We have previously demonstrated CM-MSC reduced cartilage degradation by aggrecanase activity through ADAMTS and MMPs cleavage3. RA disease manifests with increased circulating citrullinated epitopes of degraded proteoglycans, including aggrecan, in > 60% of sufferers. This has implications in the production of pro-inflammatory cytokines directly linked to increased Th17 polarisation(41, 42, 58, 59). Circulating MHC-II complexes with cartilage epitope fragments may be implicated in the autoimmunity developed in RA through polarisation and activation of T cells, primarily Th17 effector cells(63). MMP activation occurs in response to pro-inflammatory signalling(63), and EVs sourced from stromal cells have been shown to carry both matrix metalloproteinases (MMPs), including MMP1, MMP2, MMP3, MMP7, MMP9 and MMP10, and ADAM9, ADAM10 and ADAMTS12(94, 95), and also tissue inhibitors of metalloproteinases (TIMPS) such as TIMP1, TIMP2 and TIMP3(94). Our previous study provided evidence of reduced activity of catabolic enzymes following CM-MSC treatment even beyond the effects seen with MSC infusion(3), thus the cargo of EVs may be the source of this mechanism of action in CM-MSC tests. EVs may function as a source of inhibitors of aggrecanases or equally introduce enzymes involved in epitope formation. As such, it would present an optimisation strategy to select EVs that carry a cargo high in TIMPs and anti-inflammatory cytokines, and low in aggrecanases. This presents a potential avenue for future investigation.
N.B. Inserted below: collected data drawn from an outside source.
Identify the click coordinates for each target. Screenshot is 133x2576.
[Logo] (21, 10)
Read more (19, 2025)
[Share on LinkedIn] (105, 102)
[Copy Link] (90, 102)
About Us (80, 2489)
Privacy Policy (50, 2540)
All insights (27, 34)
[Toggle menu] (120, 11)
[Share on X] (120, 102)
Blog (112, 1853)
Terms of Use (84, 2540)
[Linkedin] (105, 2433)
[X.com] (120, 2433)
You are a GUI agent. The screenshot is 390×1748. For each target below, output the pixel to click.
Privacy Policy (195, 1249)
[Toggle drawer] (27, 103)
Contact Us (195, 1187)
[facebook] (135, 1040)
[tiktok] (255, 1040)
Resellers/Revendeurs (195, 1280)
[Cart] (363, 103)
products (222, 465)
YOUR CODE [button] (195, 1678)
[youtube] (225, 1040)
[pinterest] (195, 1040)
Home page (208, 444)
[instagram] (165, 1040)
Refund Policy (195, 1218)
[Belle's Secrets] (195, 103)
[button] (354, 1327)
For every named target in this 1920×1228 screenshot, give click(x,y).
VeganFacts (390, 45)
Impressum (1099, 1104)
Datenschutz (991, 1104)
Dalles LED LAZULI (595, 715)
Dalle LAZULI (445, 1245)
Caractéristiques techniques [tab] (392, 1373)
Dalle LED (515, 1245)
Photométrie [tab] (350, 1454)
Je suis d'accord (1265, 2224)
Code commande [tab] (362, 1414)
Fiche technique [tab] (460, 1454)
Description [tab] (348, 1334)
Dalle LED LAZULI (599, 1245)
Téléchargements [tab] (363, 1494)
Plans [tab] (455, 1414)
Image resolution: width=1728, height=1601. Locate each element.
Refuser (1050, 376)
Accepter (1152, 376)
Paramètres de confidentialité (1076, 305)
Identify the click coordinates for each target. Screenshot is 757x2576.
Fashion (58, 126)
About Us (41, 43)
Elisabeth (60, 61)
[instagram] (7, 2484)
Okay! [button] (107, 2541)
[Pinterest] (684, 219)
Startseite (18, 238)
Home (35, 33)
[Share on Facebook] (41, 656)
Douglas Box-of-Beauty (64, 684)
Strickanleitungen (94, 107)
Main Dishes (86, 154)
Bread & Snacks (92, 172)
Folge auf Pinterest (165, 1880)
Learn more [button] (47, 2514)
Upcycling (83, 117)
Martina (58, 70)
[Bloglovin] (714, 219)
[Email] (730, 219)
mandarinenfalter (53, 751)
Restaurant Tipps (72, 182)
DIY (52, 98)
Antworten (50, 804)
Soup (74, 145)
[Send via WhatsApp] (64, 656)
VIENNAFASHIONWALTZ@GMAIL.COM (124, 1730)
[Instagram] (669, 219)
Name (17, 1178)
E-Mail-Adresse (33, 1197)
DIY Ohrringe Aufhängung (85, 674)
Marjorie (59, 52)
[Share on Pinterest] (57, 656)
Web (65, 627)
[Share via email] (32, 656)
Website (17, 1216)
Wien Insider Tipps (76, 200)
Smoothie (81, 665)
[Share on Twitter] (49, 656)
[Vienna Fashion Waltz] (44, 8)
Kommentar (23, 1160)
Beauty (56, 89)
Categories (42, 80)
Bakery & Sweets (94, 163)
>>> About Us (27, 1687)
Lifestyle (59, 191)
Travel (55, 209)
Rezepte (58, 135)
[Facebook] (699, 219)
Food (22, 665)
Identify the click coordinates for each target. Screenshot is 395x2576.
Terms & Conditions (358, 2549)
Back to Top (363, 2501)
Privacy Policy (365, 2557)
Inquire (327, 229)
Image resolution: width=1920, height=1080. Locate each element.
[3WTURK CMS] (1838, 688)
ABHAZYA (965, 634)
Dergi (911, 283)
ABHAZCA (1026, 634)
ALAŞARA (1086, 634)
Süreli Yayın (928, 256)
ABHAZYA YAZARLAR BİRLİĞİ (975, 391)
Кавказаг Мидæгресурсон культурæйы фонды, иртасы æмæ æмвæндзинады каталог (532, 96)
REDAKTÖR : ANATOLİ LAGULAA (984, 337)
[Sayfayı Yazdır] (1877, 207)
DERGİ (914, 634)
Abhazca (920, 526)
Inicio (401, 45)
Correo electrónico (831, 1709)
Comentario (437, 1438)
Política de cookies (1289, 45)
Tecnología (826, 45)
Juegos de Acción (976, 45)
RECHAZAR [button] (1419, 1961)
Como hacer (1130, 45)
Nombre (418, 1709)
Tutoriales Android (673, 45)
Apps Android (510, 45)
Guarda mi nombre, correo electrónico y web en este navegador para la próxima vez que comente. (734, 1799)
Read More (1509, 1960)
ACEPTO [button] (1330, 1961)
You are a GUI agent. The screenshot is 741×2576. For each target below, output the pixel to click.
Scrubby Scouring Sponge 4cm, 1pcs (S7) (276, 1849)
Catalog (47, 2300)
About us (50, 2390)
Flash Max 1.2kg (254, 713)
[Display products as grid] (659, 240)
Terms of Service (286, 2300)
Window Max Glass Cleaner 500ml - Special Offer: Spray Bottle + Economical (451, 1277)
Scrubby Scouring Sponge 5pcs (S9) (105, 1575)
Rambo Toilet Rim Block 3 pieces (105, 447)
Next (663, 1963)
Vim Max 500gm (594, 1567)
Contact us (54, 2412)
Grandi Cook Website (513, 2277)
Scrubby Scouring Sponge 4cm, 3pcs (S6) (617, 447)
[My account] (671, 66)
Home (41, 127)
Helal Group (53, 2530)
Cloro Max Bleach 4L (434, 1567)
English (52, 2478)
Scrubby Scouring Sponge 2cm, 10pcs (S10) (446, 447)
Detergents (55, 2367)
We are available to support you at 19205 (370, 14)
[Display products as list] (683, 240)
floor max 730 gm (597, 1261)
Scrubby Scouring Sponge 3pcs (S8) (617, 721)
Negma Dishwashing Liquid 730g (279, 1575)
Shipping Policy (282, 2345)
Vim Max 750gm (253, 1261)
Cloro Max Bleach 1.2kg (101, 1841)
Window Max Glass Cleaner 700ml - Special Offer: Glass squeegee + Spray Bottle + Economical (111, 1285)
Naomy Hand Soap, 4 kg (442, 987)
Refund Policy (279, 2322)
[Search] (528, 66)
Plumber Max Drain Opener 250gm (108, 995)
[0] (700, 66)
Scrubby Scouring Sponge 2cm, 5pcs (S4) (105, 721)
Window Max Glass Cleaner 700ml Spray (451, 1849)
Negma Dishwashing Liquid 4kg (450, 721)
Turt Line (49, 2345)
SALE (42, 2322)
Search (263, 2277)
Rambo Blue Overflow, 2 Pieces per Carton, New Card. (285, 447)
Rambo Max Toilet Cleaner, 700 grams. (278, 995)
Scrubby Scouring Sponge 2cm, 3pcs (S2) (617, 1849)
One common limitation in studies examining EVs is the presence of contaminating proteins present in EVs isolation through ultracentrifugation(24). Given the knowledge that both hypoxic and pro-inflammatory priming of MSCs can lead to increased expression of secreted proteins, it is important to ascertain whether the effects seen here could be the result of EVs contamination with proteins that also act to promote immunosuppression. In this study we utilised serum-free culture during EVs isolation to eliminate protein or EV contaminations from serum, and we included a PBS wash step during 100,000G ultracentrifugation to reduce residual protein. When measured, we saw no detectable IL-10 in T cell co-cultures suggesting an absence of IL-10 contamination in EVs preparations.
In this study, our primary aim was to evaluate the efficacy of EV treatments in vivo during AIA. We show that MSC priming leads to the release of EVs that if administered to mice with acute inflammatory arthritis significantly ameliorate disease pathogenesis, mainly by inhibiting Th17 polarization. Future studies will define the composition and sub-vesicular localisation of proteins in EV cargos.